In Wales, assembly members are working on a Childcare Bill, the final stages or which were scheduled to be debated on 12th December 2018.


Nevertheless, some assembly members are worried that the current proposals could be discriminating against the poorest children. Sian Gwenllian argued that limiting the free childcare places to children from families where two parents are working will only serve to increase the gap between wealthy and poor children when they get to school.


Unfairly Targeting Struggling Parents


Ms Gwenllian believes that struggling parents are being unfairly targeted by the current proposals. As it stands (at the time of this writing) children of single parents, those who are unemployed, and those looking for work would not get the same early education as the kids of two working parents earning less than £100k per year.


Gwenllian fears that the Bill is risking an increase of inequalities between the children of those in work and those out of work. She feels that, in a nutshell, it would mean that children from poorer households would be behind in terms of educational attainment and school readiness.


Falling Behind


There has already been research suggesting that kids from the poorest backgrounds are falling behind those of more well-off families. The research, which was conducted by Save the Children, found that a third of children living in poverty are behind a fifth of children from wealthier families in terms of cognitive ability.


Gwenllian believes that the proposals by the Welsh Government will only increase the gap. There is already a ten-month development gap in children by the time they reach the age of three, with children from the poorest families behind those of wealthier families. There are fears that providing childcare assistance to only those from families with two working parents will increase this gap or cause it to continue throughout a child’s school life and beyond.


Wales’ Children’s Commissioner, Professor Sally Holland, agrees and has said that she believes children from poor families will suffer more if not provided with the same early childcare opportunities.
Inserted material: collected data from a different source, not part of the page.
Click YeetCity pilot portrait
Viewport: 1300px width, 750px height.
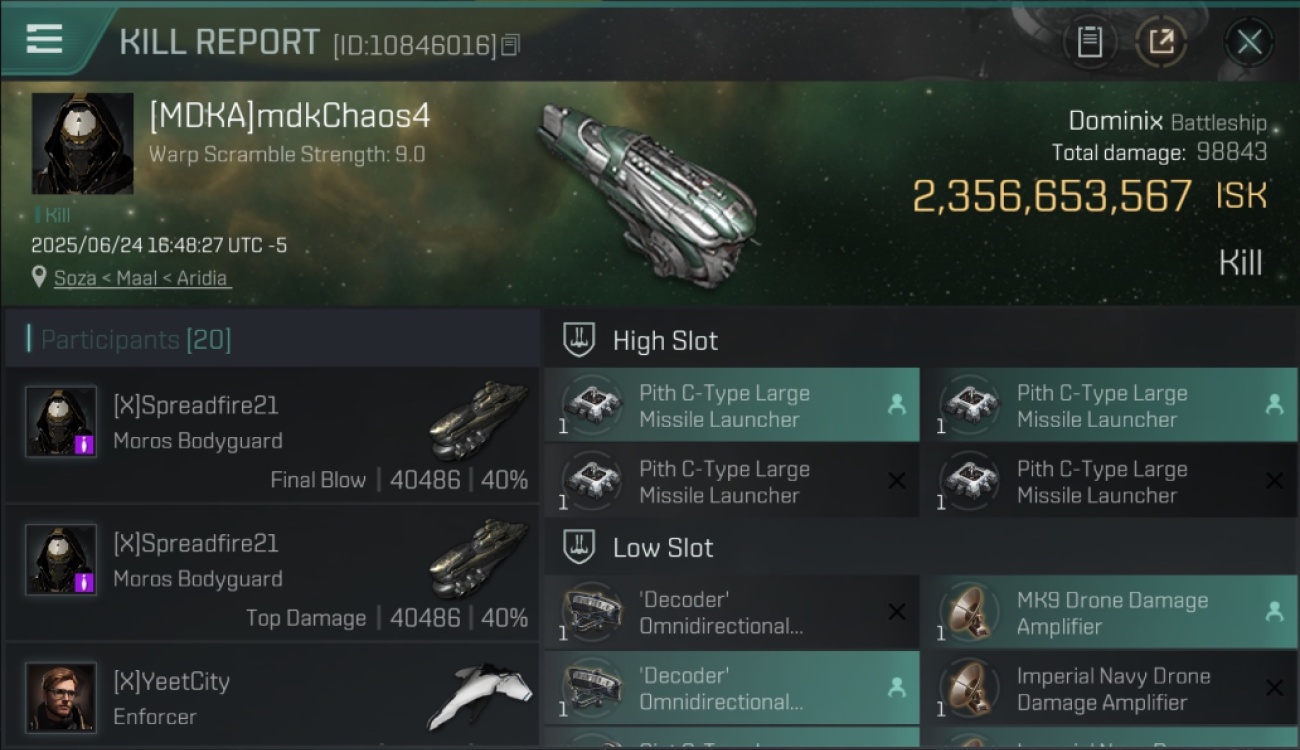(x=61, y=697)
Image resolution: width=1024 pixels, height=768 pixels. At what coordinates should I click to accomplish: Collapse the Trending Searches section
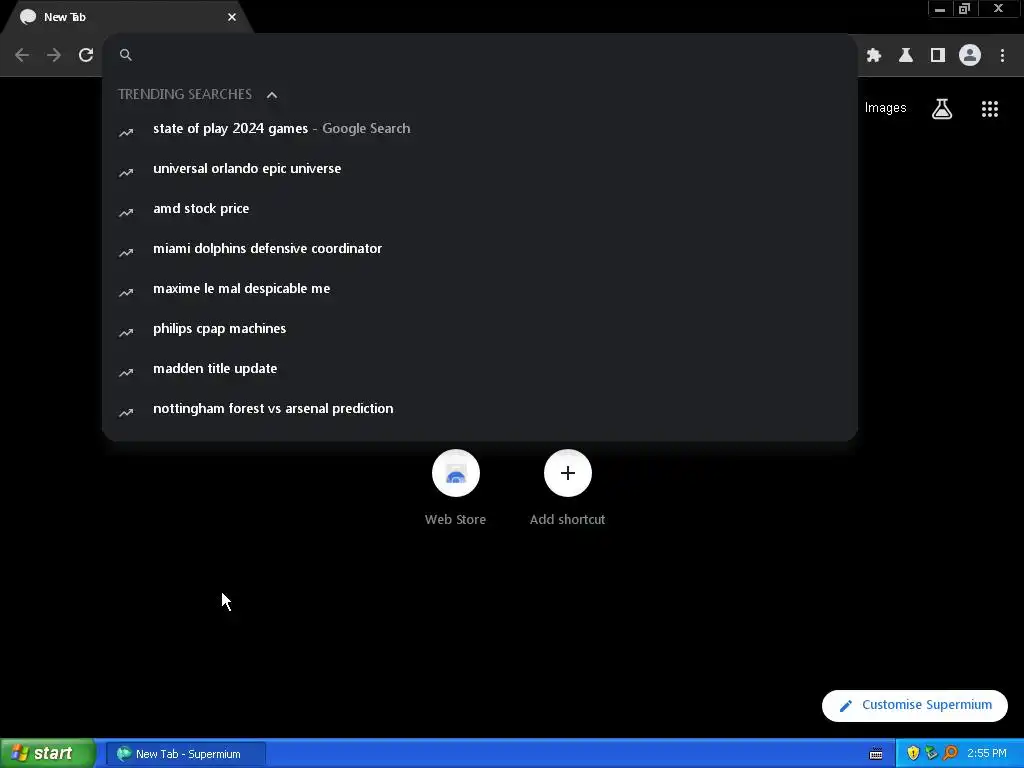[272, 95]
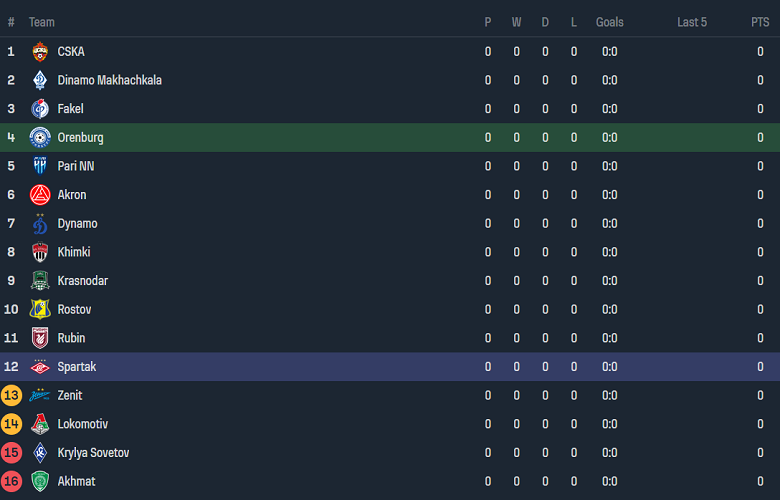Click the Akron red triangle logo
Viewport: 780px width, 500px height.
pos(40,195)
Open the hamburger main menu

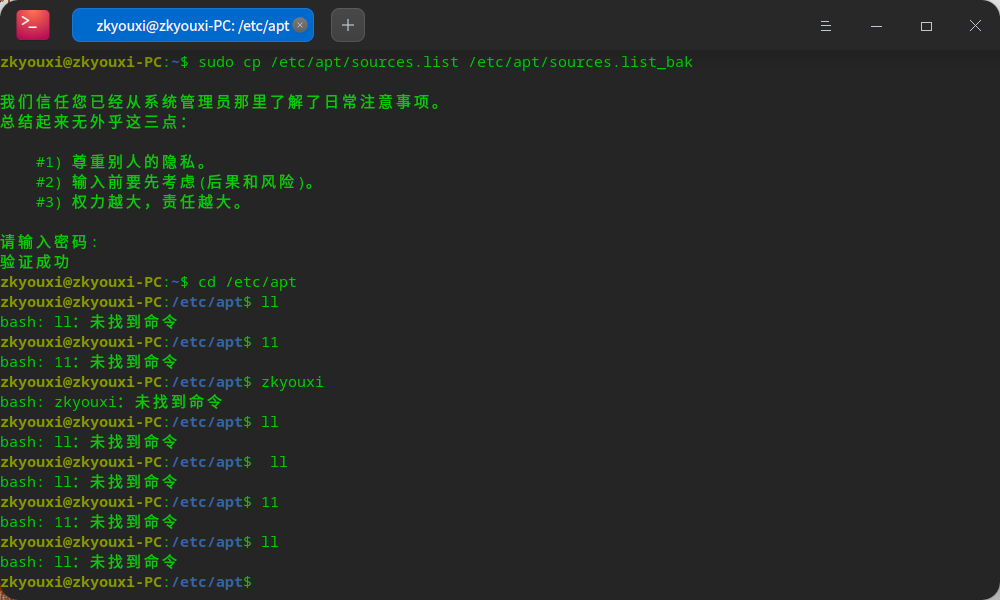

She went on to express her concern that children whose parents are not employed will fall even further behind their peers if they miss out on this provision. She further called for universal free childcare in Wales. She said that investing in education in the early years will help to save money for the government in the long-term and will ensure that children from the poorest families will get the same life chances.


Not a Fair Offer


In the meantime, Sian Gwenllian is calling for the thirty-hour free childcare offer to be extended to all Welsh children and said that current proposals do not ‘represent a fair offer for all children’. As shadow cabinet secretary for education and the Welsh language, she is also worried that ‘the Childcare Bill does not give real consideration to the Welsh language childcare provision’. She said, “It is of the utmost importance that childcare provision is available in the Welsh language to reach the target of a million Welsh speakers.”


She went on to say that along with her Plaid Cymru colleagues, she would not be supporting current proposals. She stated that her party believes all children aged three and four should be provided with 30 hours of free early education per week as this would provide them with the best start in life. She added that by rolling out free childcare for children aged between one and three, parents would have a chance of getting their families out of poverty by returning to work earlier.